It was there that he won his first Michelin star, which was covered in the national press as the reviewer needed to travel some 400 miles to visit the restaurant. Success led to a new head chef position at the White Room restaurant within Seaham Hall in County Durham. Again, he won a Michelin star. Whilst working there in 2009, he was offered the opportunity to appear on the BBC Two television show, Great British Menu. Another chef had dropped out, so they had a vacancy. He had two weeks to prepare, compared to four months for all the other chefs. He went on to win his heat and his starter dish was selected for the banquet. He subsequently also began to make appearances on the BBC television show Saturday Kitchen. At The Catey Awards later that year, Atkinson was named Chef of the Year.

He returned to the Great British Menu for the following year, and again won the heat. This time his fish course was included in the banquet. It was based on a dish created by Mary Smith with potted mackerel and gooseberries. As the theme was regional, he wanted to use the gooseberries from a local farm. The additional exposure from the television show resulted in Atkinson being offered a position as Food Director, heading up three restaurants at Rockcliffe Hall in County Durham. In April 2013, he left that position but planned to return to the hotel for specific events through 2013. He is aiming to open a new restaurant of his own within the North East of England, and has also made guest appearances at other restaurants in the meanwhile, such as at Tom Kerridge's The Hand and Flowers in Marlow.

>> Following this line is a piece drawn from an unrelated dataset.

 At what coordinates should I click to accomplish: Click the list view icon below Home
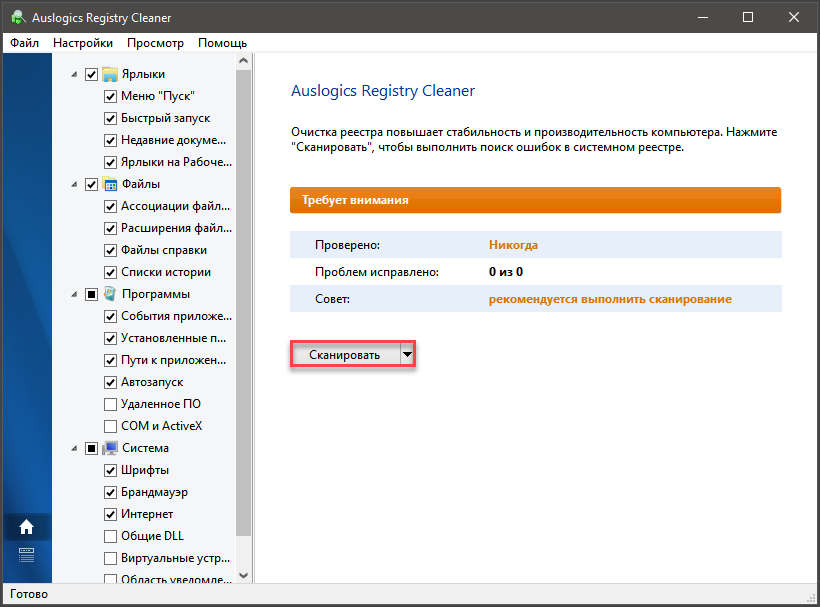point(26,555)
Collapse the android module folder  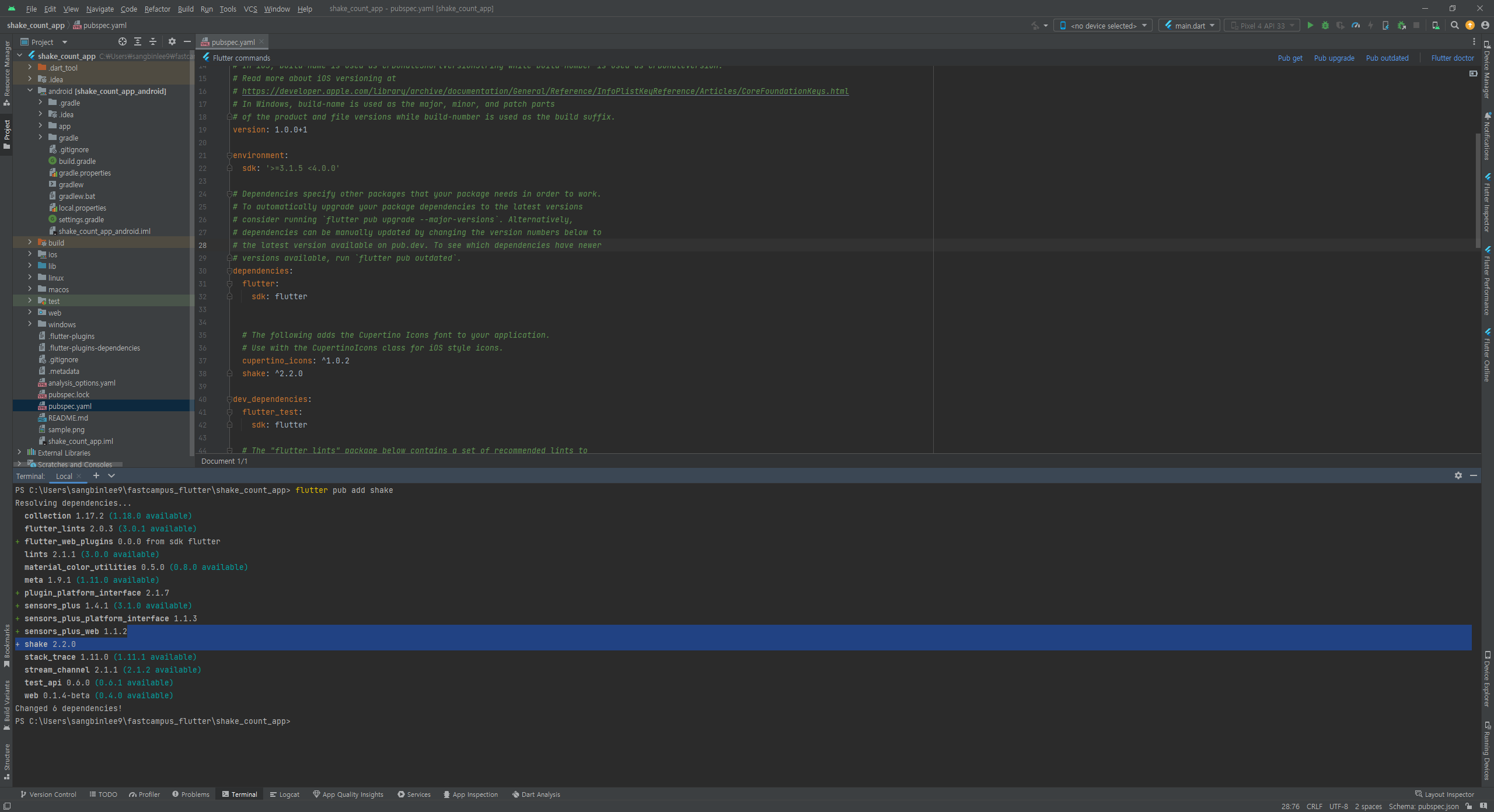tap(30, 91)
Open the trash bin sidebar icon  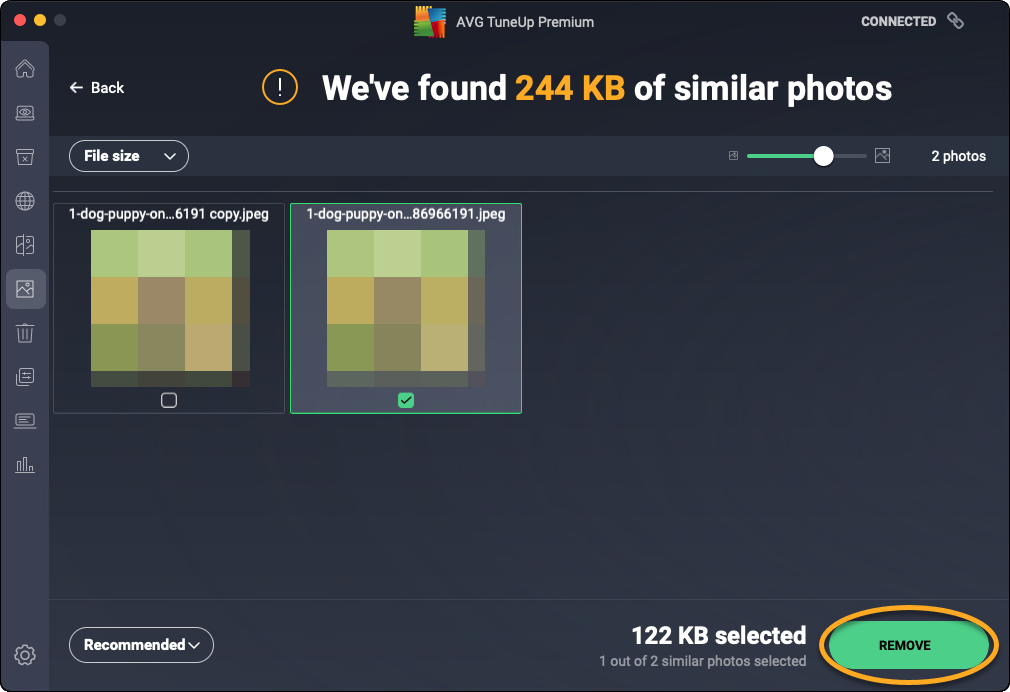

In 2014, Atkinson opened House of Tides, a restaurant set over two floors of a Grade I listed 16th century merchant's house on Newcastle upon Tyne's quayside. In 2015, less than 18 months after opening, House of Tides was awarded one Michelin star and, in 2021, it ranked fourth in the National Restaurant Awards Top 100, an annual ranking of UK restaurants.

In 2022, Atkinson and his partner Abbie opened Solstice by Kenny Atkinson, a small fine dining restaurant in a venue the pair had previously operated as Violet's Café, less than half a mile from House of Tides. After operating for only 8 months, it was awarded a Michelin star in March 2023 - the first time there has been multiple Michelin star restaurants in Newcastle upon Tyne.